As if mad cow disease isn't frightening enough, the cause is the stuff of science fiction--a mutant protein that kills the brain. It's called a prion and scientists haven't seen anything like it since Louis Pasteur found germs.


"I describe the prion as a completely new infectious particle. It's not a virus, not a bacterium, not a fungus. Different," said Dr. Stanley Prusiner.


Prusiner, of the University of California, San Francisco, won the Nobel prize in medicine for discovering the prion. It's a natural protein in mammals that can mysteriously deform itself, replicate, and concentrate in the brain.


"The end result of this accumulation of prions in the brain are these big holes in the brain. A Swiss cheese appearance" that reveals that the brain is wasting away, said Prusiner,


In the 1950s a similar disease was found in Papua New Guinea. A tribe there got a brain-wasting disease called kuru after eating the prion-infected brains of dead relatives in a religious ritual. Cannibalism is the link. Mad cow disease, it seems, is caused by healthy cows eating the remains of infected cows in feed. And then, somehow, the infectious prions jump to humans who eat beef.


The outbreak in Europe has launched a scientific race to find a blood test for prions. The idea is, if you can find the infection in cows, you can prevent it in people.

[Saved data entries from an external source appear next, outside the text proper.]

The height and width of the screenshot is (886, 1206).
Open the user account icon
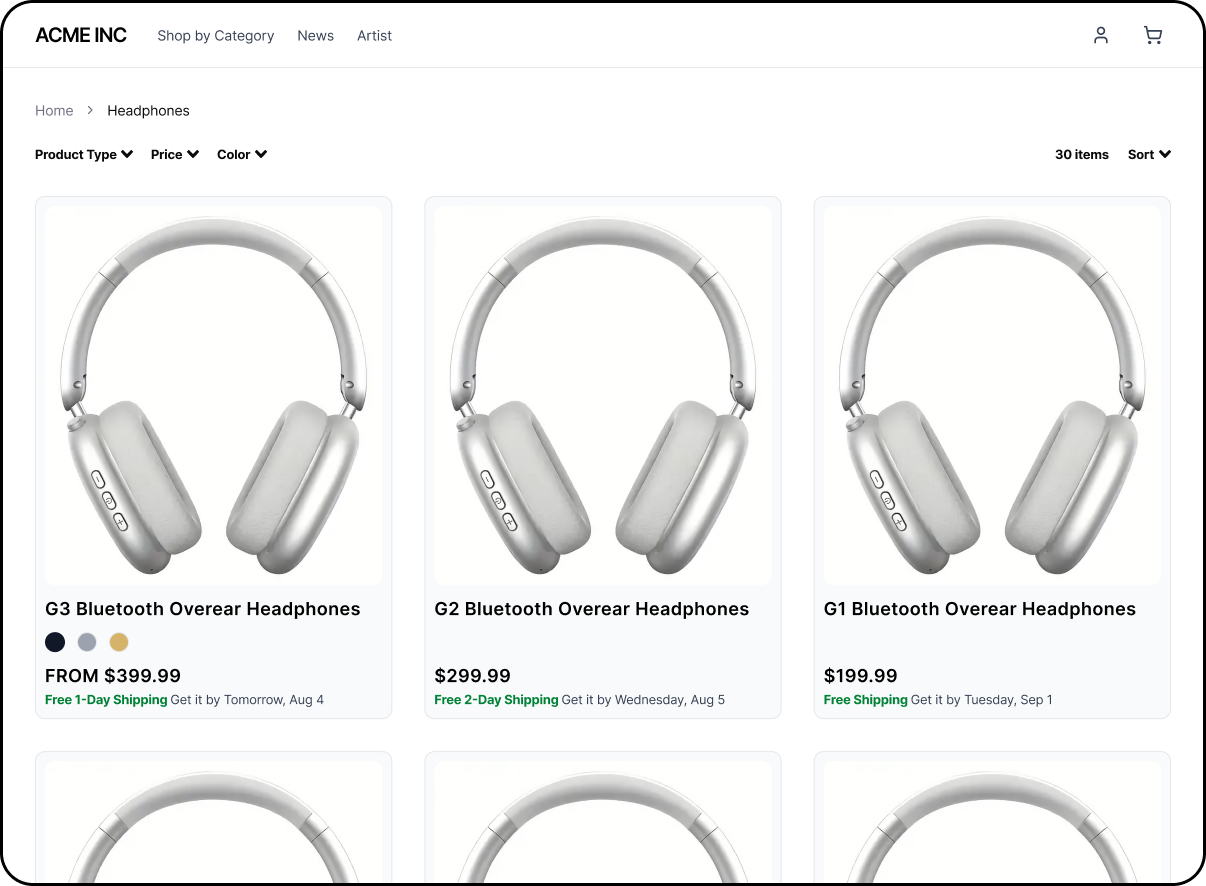click(x=1101, y=35)
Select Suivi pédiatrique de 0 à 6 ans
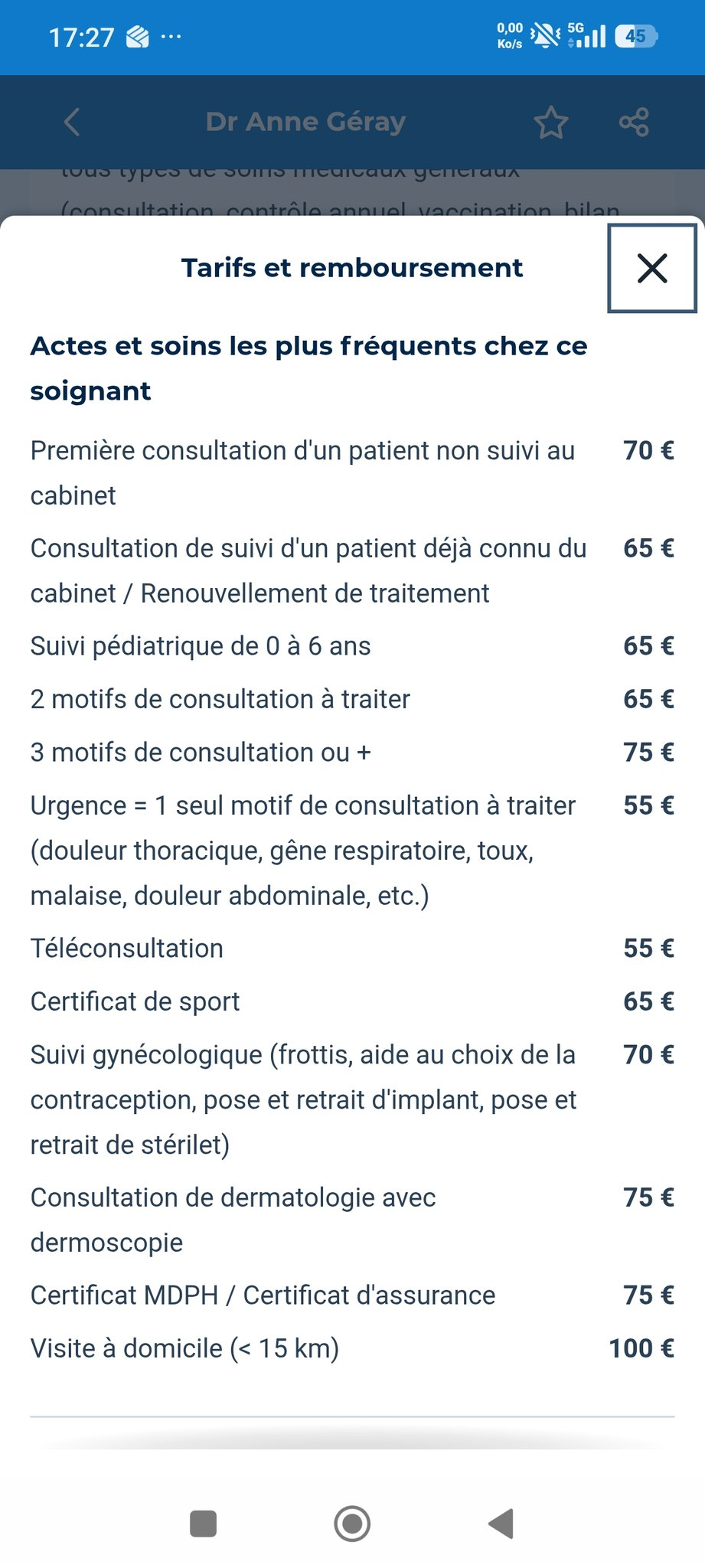Viewport: 705px width, 1568px height. (x=201, y=645)
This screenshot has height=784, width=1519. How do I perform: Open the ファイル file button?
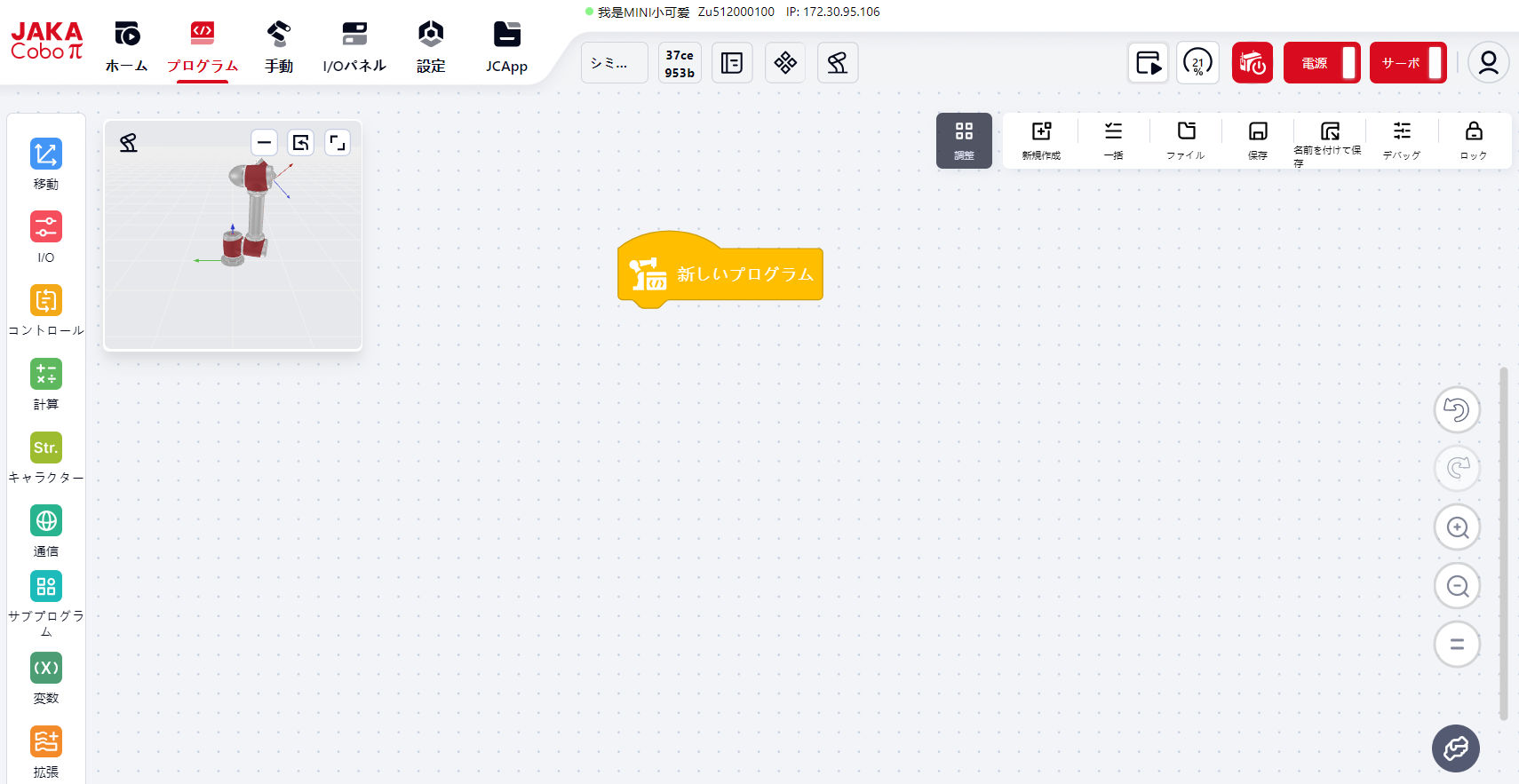1186,139
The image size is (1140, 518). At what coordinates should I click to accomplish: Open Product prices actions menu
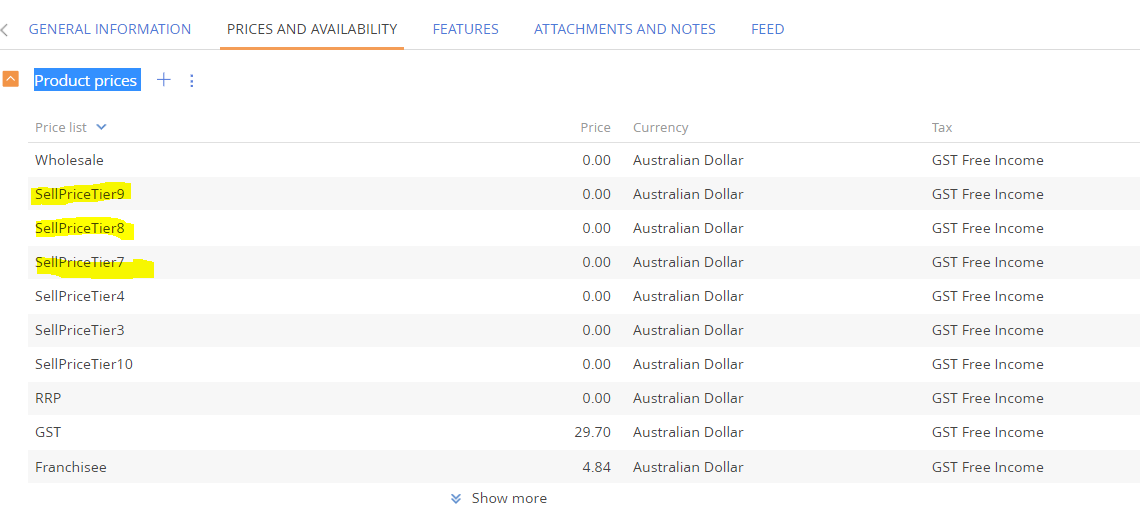[192, 81]
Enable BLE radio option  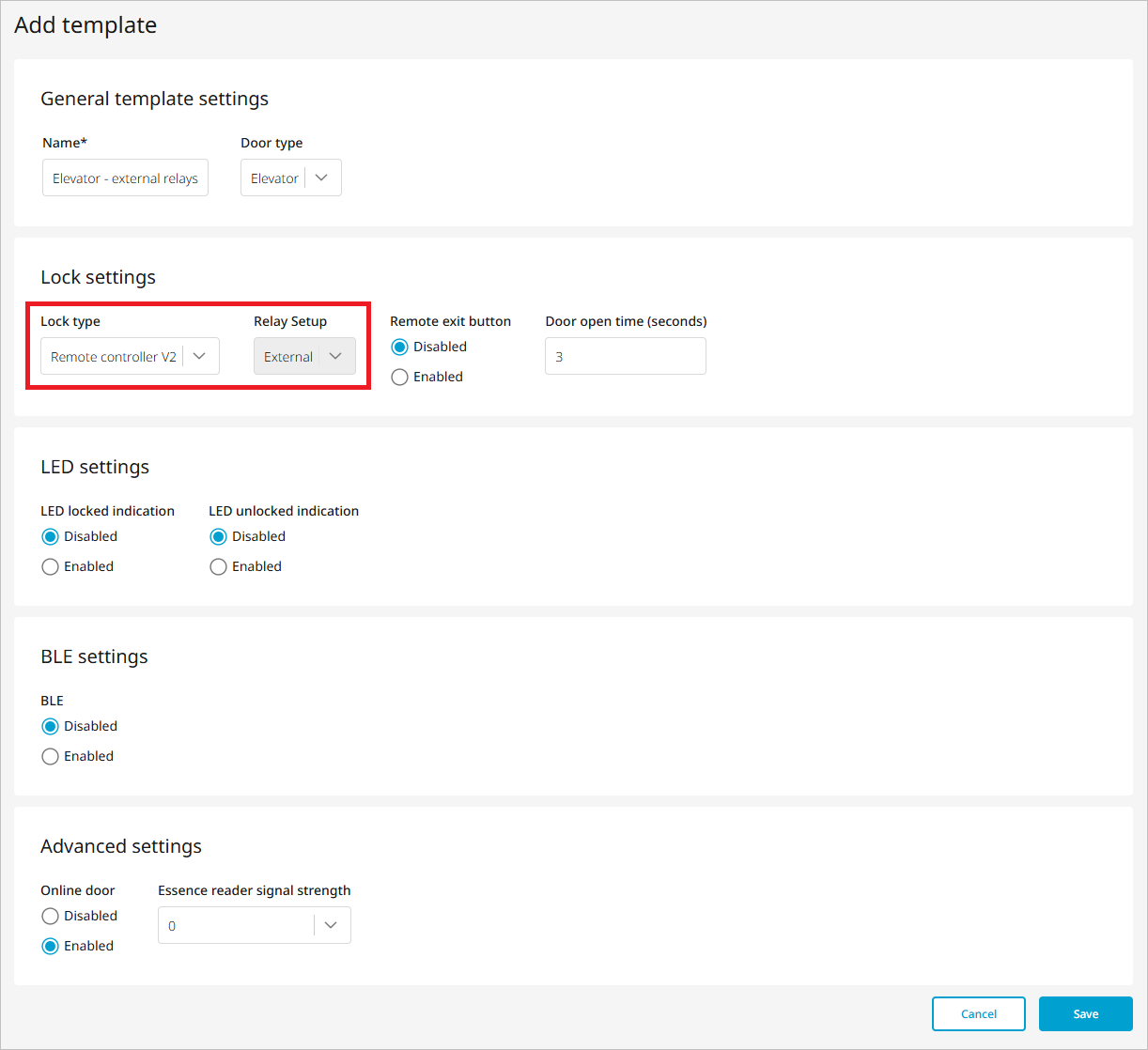[51, 757]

"We can take all the animals that are positive, that are infected with prions, if your test is good enough, and we can keep all these animals out of the human food chain," said Prusiner.


Also working on a blood test is Dr. Robert Gallo at the University of Maryland. Gallo, the same man who helped discover HIV, says there's nothing as indestructible as a prion. If it was in your meat, Gallo says, it could not be cooked out.


Gallo is unsure about the threat from mad cow disease. Although he thinks we have to be concerned enough to be prepared, he's not sure or not if we should be scared.


There are some reasons to not be alarmed by prion diseases. They are not thought to be able to pass from person to person, and despite the rising mad cow disease numbers in Europe, it is still very rare. However, of all the creatures found to have a prion disease--cows, sheep, elk, human beings--not a single victim has ever recovered.


And here is the wild card. Remember that cannibal tribe? Some did not get sick for 40 years. To scientists, that means a small, but real, risk that thousands of human carriers are incubating mad cow prions now, but don't know it.


When asked if, in his darkest moment, he thought that this could be the plague of the 21st century, Prusiner said, "I don't need a dark moment to wonder if that's the case, because everybody's wondering that--not just me."


Prusiner is certain someone will find a medicine to neutralize prions. Right now, mad cow disease is hard to detect, it's impossible to treat, and its true reach into human beings is unknown.